SparkPlug Rehearsal Diary: Week 1
by Assistant Director, Hannah Calascione
We’ve had an unusual first week for a few reasons. I don’t expect to experience one like it again on any other project.
On the first day, we hit the ground running. Our lead (and only) performer, David Judge, has not only written the play but it’s about the first ten years his life, so he already knows the characters intimately. Hannah Tyrrell-Pinder, our director and dramaturg, has developed this play closely with David and seen it grow from a poem into the complicated and beautiful play that it is now. Katie, our designer, has had the set built already and most of the team have seen it. It is soon to join us in rehearsal so we can play about. So none of the opening formalities of a first day apply. Here we go.
That said, there’s plenty of work to do, but we are just starting from a new place; now we can build the living world together in a room for 3 weeks. Without much need for introductions we read through the play, meaning we all sat back and listened to David’s amazing voice for an hour or so. It being his story, David already had such a sense of ownership over the words. He springs to life with an engagement and animation you only have when you are telling a great anecdote or heading down memory lane.

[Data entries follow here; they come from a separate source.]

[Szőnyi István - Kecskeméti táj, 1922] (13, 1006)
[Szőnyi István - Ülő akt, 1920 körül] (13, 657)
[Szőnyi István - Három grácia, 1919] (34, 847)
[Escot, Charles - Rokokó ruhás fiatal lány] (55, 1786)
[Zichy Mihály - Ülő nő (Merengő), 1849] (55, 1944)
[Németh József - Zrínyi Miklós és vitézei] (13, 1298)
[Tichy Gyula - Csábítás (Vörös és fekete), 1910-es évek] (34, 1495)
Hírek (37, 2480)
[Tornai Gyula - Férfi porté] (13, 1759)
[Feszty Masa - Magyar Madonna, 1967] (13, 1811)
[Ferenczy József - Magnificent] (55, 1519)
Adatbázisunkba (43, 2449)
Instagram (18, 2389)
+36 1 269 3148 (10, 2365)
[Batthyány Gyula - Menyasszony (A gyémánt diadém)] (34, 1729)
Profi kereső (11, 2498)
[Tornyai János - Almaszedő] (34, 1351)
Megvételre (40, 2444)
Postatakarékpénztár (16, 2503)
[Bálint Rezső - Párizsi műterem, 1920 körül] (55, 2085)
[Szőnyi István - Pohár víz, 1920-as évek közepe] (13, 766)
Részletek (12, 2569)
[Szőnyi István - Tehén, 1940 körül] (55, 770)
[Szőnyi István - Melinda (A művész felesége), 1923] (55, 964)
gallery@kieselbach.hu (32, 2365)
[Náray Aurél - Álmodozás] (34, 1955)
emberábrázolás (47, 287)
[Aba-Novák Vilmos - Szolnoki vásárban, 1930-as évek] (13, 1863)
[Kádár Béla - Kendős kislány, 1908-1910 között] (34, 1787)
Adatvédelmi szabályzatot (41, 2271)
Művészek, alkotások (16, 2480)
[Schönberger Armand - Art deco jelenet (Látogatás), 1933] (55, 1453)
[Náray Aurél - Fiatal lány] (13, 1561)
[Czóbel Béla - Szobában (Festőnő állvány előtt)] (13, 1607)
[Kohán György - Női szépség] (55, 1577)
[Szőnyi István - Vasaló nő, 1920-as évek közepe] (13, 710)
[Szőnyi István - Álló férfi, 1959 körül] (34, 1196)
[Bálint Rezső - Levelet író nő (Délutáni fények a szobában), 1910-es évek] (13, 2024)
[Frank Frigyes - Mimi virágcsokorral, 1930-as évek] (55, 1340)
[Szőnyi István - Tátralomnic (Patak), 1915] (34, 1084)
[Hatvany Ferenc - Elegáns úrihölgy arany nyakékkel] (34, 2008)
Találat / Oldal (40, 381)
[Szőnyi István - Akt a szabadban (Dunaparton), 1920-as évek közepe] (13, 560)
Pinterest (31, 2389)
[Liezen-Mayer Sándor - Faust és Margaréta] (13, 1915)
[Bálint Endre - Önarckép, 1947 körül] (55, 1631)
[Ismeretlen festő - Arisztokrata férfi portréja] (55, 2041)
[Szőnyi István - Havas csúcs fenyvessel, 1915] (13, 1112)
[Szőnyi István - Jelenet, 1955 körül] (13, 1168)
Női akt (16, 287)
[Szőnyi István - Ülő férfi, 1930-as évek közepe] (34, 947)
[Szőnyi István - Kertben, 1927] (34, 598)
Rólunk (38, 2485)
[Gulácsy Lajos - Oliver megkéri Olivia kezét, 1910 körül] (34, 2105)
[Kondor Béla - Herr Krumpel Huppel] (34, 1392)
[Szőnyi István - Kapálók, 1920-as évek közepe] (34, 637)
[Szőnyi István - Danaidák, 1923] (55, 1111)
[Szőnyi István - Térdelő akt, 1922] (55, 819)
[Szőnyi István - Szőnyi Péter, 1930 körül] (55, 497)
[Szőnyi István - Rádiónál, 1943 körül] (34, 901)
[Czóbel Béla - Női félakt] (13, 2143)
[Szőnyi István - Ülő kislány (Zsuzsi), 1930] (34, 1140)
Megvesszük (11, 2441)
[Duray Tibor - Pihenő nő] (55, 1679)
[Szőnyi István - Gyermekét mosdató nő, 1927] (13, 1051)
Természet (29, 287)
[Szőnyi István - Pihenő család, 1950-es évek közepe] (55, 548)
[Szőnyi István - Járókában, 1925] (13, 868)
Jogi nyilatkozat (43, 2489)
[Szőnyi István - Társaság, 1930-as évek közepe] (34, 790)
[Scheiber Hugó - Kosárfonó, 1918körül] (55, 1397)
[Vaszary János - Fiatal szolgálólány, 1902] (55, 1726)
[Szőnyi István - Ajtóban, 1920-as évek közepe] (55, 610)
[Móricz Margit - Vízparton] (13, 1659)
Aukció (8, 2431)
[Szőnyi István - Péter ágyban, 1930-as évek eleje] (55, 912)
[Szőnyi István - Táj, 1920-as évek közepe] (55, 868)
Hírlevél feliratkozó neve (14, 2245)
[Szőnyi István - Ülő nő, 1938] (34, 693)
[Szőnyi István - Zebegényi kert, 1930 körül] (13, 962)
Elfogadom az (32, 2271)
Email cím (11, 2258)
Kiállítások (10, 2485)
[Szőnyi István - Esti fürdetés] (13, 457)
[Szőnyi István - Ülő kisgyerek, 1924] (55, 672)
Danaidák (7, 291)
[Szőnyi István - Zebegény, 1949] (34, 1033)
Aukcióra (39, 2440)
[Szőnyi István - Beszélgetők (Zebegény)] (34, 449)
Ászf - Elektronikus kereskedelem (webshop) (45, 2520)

The play is complete with nostalgic music and warped memories.
When we started working we could go straight into piecing together the biographies of the characters from a place of detail, as most of these characters exist in real life as well as on the page. We discussed where we drew the line between David’s own childhood, and the life of the play, a permeable line which keeps changing and growing the more resources we bring in to the room.
We started by putting together two timelines: a socio-political one, and one for Dave’s life, as the play jumps around in time quite a bit. The first was fascinating, we asked questions about the Irish community in Wythenshawe, as well as the Jamaican one in Moss Side. From the Hospital to the Reno Club, what was it like in Manchester in the 80s? Where was Dave and little David during Italia ’90? The race riots, Thatcherism, Man U games and the IRA all featured, as well as the opening of the Hacienda and the development of Princess Parkway. We also discussed the changing trends of social services and their policies around trans-racial adoption; the macro politics of UK race relations rub against to the micro world of David’s individual experience of being mixed race with a single white Dad for much of his life.
Music is a huge storytelling device for us, as well as clearly evocative for David’s memories, and Hannah’s — both alive and well in the 80s (which I was not..). The music is bouncy and romantic. In fact, as I write this blog in the rehearsal room, Hannah and David are playing UB40 and singing along. David now turns it to bassy Shabba Ranks and our little lunch time party turns into a conversation about cultural differences between white Wythenshawe and black Moss Side for Dave, and the different forms of performed masculinity they bring.
We have had a host of other resources. On Tuesday, after poring over old family photographs and piecing together Dave’s timeline in the play, we fill out the picture by inviting David’s cousin into the rehearsal room to help us with some of David’s broken memories. The stories flow, and our partial world is given new creative energy.
I can’t wait to press forward, into getting these characters solidly on their feet, and getting in our set to play with. What a luxury!